Try:
df['downum'] = df['date'].apply(downu)
and change downu to:
def downu(dtime):
d = dtime.day # use dtime.day rather than dtime.dt.day
x = np.ceil(d/7)
return int(x) # cast to int since d/7 is float even after np.ceil()
df.apply() works on the whole df, i.e. all columns one by one in turn (column-wise). The index of each processing column Series is still the DataFrame index. Hence, the column label ‘date’ cannot be used as index to this intermediate Series being processed. You have to use apply() on the ‘date’ Series instead unless your downu() function can accept values of all columns and ignore irrelevant columns.
Edit:
Add alternate solutions using apply(... ,axis=1) and list(map(...))
Here are further solutions, some of which I think was OP’s originally attempted target way of coding. I will also discuss their pros and cons with respect to system performance (execution time) for large dataset and also for program readability (clarity).
Alternate solution 1:
%%timeit
df['downum'] = df.apply(lambda x: downu(x['date']), axis=1)
988 µs ± 8.26 µs per loop (mean ± std. dev. of 7 runs, 1000 loops each)
Alternate solution 2:
%%timeit
df['downum'] = df.apply(lambda x: downu(x.date), axis=1)
1.01 ms ± 13.4 µs per loop (mean ± std. dev. of 7 runs, 1000 loops each)
Alternate solution 3:
%%timeit
df['downum'] = list(map(downu, df['date']))
244 µs ± 3.4 µs per loop (mean ± std. dev. of 7 runs, 1000 loops each)
Original solution:
%%timeit
df['downum'] = df['date'].apply(downu)
810 µs ± 484 µs per loop (mean ± std. dev. of 7 runs, 1000 loops each)
Alternate solutions 1 and 2 are supposed to be OP’s originally attempted target format of coding. The only difference is that axis=1 is added to make them workable. Now, with axis=1 added to the DataFrame.apply() function, downu(x['date'] and downu(x.date) can be used within the lambda function. Effectively, axis=1 modifies behavior of DataFrame.apply() function to allow the column index names be used. This can be better understood by thinking the function inside apply() is passed with a Series object, row-wise. The Series object has the original DataFrame column names/indices now become the Series index. Hence, you can access the elements in the same way as you access the Series elements by coding in format like series_obj[‘index’].
Comparison of solutions:
Comparing the execution time of the original solution (using pandas.Series.apply()) with the 2 alternate solutions using pandas.DataFrame.apply(... ,axis=1), the original solution is still a little bit faster.
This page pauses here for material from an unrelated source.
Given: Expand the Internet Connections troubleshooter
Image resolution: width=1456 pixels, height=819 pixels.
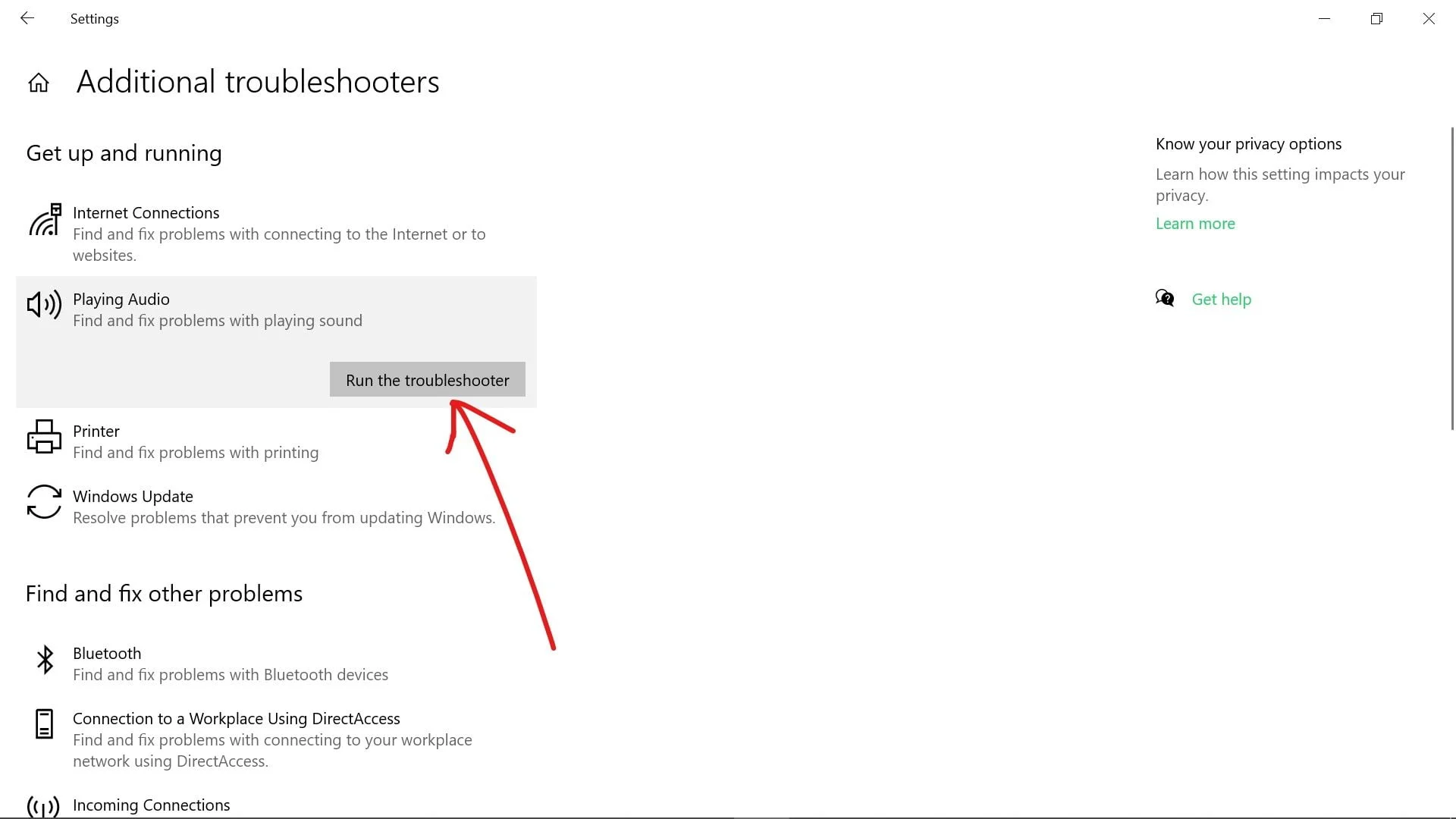Looking at the screenshot, I should (146, 213).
In terms of program readability, the original solution working on the df['date'] pandas Series is perceived to be simple and better.
In consideration of system performance, alternate solution 3 using list(map(...)) is 3x ~ 4x times faster than all other solutions. Note that this performance comparison result of DataFrame.apply(..., axis=1) vs list(map(..)) is generic rather than specific to this question. You can refer to this answer of the post How to apply a function to two columns of Pandas dataframe for a more in-depth discussion of the topic. Some other answers of that same post are also very useful for better understanding of the apply() function.
In summary, if the dataset is not large and system performance not a major consideration, use the original solution using pandas.Series.apply() in favor of program readability and clarity. Otherwise, for system performance consideration, using list(map(...)) is far superior to the pandas.DataFrame.apply(... ,axis=1) approach.